El Señor nos dejó un signo a través de la comunión, de la renovación de la amistad de todos sus amigos, de la esperanza infinita que daba explicación de los hechos. Y desde entonces es así: los suyos, los que habían sido restaurados en su corazón, los que habían recobrado la paz, todas las esperanzas, los que podían vivir unidos y amarse unos a otros, serían la palabra justa para entender el signo del sepulcro vacío, de la Resurrección. Así hasta hoy.

Los cristianos, la palabra de la Iglesia te dice por qué está vacío el sepulcro, que lo estaba. Y la vida de la Iglesia te lo puede hacer creíble: por Ella puede venir la gracia, para que todos podamos decir «es verdad», ya hay Alguien que ha salido del sepulcro, el primero de todos. La vida de los cristianos nos dice qué trajo como regalo el que salió del sepulcro. Cuando el Señor resucitó nos dijo cuánto amor había por nuestro corazón, pero también qué dignidad puede tener nuestra vida, qué dignidad la de nuestro corazón, qué dignidad tiene el rostro de cada uno, mirado por Dios desde toda la eternidad, qué grandeza pueden tener nuestros gestos, qué dignidad nuestras palabras, cómo es posible renovar el mundo, vivir de otra manera, no sólo cumpliendo los mínimos de la ley de Dios: «no robarás, no matarás, no mentirás»; sino muchísimo más: «amar como Él ha amado».

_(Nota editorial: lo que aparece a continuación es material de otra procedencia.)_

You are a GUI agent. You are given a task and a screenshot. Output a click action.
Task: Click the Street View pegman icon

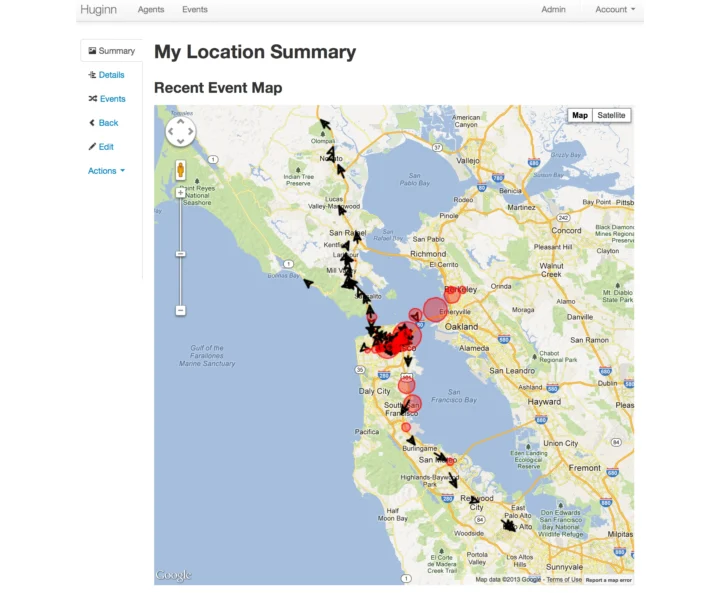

El esplendor de la humanidad que el Señor resucitado hace posible en los suyos será el testimonio que nos diga «es cierto, el sepulcro está vacío, porque ha resucitado el Señor, porque su cuerpo y su alma están resucitadas»; que nos haga entender que la persona está destinada a la vida y ya puede vivir ahora la esperanza de que será definitiva, será plena y eterna.

Que el Señor nos dé vivir según su Espíritu, según este Espíritu capaz de resucitar hasta el cuerpo de una persona difunta. Que Él nos dé vivir este amor, que nos dé vivir con este Espíritu, para que un día nuestro corazón limpio de pecado pueda saludar, dar gracias, honrar, abrazar a todos los seres queridos en la Patria, en la gloria del Cielo.